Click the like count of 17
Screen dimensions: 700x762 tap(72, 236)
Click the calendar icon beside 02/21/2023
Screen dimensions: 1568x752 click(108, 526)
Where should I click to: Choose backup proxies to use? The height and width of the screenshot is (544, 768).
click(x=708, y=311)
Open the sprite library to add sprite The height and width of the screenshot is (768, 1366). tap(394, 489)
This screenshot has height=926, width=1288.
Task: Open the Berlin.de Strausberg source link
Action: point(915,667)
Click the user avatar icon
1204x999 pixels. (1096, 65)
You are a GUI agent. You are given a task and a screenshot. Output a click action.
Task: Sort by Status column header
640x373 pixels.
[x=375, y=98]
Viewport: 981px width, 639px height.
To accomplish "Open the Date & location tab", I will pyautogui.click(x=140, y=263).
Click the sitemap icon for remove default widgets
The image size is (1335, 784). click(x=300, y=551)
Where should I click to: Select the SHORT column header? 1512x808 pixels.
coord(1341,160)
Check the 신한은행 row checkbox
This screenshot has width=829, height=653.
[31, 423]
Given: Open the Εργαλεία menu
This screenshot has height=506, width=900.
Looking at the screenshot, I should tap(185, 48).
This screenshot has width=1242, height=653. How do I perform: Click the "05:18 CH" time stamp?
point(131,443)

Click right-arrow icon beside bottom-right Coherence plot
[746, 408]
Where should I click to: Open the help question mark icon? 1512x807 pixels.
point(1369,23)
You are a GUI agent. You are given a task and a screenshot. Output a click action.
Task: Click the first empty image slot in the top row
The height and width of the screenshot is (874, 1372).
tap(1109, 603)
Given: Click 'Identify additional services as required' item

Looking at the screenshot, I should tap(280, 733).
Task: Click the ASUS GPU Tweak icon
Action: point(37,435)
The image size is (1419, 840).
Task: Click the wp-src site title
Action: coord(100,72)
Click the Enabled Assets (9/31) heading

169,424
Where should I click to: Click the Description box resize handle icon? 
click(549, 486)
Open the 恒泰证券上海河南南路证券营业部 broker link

* * * * * * *

● TASK TO CARRY OUT:
Reproduce exactly the line containing "This screenshot has height=506, width=900." and all lines after it through the end of the listing above; leave out every earlier line.

● RESULT:
This screenshot has height=506, width=900.
Looking at the screenshot, I should tap(185, 48).
This screenshot has width=1242, height=653. How do I perform: Click the "05:18 CH" time stamp?
point(131,443)

Click right-arrow icon beside bottom-right Coherence plot
[746, 408]
Where should I click to: Open the help question mark icon? 1512x807 pixels.
point(1369,23)
You are a GUI agent. You are given a task and a screenshot. Output a click action.
Task: Click the first empty image slot in the top row
The height and width of the screenshot is (874, 1372).
tap(1109, 603)
Given: Click 'Identify additional services as required' item

Looking at the screenshot, I should tap(280, 733).
Task: Click the ASUS GPU Tweak icon
Action: point(37,435)
The image size is (1419, 840).
Task: Click the wp-src site title
Action: coord(100,72)
Click the Enabled Assets (9/31) heading

169,424
Where should I click to: Click the Description box resize handle icon? 
click(549, 486)
Open the 恒泰证券上海河南南路证券营业部 broker link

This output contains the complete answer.